--- RECORDS TO USE ---

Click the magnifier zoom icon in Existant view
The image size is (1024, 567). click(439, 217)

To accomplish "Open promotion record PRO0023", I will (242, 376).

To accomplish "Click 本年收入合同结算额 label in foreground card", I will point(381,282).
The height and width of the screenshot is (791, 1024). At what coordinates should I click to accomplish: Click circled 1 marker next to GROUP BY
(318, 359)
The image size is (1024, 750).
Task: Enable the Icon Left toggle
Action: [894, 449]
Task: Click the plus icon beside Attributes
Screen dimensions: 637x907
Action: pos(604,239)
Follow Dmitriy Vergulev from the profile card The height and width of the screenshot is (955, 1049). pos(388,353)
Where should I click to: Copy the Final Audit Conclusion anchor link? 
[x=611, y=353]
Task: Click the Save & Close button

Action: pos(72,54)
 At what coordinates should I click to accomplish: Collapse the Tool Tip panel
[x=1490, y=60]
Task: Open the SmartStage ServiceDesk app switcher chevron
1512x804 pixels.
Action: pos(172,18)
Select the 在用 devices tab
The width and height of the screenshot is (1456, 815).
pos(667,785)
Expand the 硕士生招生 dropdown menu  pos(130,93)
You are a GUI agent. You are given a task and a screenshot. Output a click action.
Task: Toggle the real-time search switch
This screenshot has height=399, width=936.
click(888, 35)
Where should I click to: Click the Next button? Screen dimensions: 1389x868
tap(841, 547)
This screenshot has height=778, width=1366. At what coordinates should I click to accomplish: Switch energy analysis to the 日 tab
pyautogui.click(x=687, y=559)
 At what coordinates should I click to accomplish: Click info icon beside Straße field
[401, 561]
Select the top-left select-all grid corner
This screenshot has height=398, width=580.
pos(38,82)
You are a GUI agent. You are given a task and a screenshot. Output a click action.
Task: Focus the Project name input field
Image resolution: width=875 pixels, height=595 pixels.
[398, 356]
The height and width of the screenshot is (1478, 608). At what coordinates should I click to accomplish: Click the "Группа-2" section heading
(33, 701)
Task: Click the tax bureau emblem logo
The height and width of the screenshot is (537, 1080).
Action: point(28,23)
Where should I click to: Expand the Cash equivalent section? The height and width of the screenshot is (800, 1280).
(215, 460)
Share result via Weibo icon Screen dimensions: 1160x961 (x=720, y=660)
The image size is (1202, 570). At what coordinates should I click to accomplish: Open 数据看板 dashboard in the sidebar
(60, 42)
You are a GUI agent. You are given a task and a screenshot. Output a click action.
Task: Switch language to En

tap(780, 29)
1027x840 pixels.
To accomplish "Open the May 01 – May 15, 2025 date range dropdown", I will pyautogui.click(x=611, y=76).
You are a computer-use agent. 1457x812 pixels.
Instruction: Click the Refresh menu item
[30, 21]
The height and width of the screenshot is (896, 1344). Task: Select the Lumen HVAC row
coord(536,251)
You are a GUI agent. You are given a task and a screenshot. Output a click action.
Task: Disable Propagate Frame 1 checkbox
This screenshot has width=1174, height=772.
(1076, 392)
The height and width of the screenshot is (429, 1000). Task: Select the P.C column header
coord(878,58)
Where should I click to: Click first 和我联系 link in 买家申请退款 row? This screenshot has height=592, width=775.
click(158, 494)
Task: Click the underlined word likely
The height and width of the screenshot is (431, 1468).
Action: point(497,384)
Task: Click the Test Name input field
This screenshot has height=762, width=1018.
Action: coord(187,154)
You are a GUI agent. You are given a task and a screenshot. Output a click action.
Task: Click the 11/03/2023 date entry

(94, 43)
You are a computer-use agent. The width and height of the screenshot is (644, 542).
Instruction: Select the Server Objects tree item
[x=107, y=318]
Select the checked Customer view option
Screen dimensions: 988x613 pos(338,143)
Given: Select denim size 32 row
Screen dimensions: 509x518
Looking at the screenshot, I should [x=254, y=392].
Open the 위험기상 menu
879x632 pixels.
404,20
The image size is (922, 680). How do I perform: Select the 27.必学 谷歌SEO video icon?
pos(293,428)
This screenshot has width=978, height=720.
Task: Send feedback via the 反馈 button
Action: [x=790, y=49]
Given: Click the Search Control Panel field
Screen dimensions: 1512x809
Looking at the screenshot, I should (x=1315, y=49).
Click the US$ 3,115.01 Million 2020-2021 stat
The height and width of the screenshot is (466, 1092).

---

◆ WHAT YOU SHOULD DO
Rewrite the records from the first line through the line containing "Action: [894, 449]", replacing "magnifier" with "magnifying glass" and leaving everything else the same.

◆ RESPONSE FOR THIS EXERCISE
Click the magnifying glass zoom icon in Existant view
The image size is (1024, 567). click(439, 217)

To accomplish "Open promotion record PRO0023", I will (242, 376).

To accomplish "Click 本年收入合同结算额 label in foreground card", I will point(381,282).
The height and width of the screenshot is (791, 1024). At what coordinates should I click to accomplish: Click circled 1 marker next to GROUP BY
(318, 359)
The image size is (1024, 750).
Task: Enable the Icon Left toggle
Action: [894, 449]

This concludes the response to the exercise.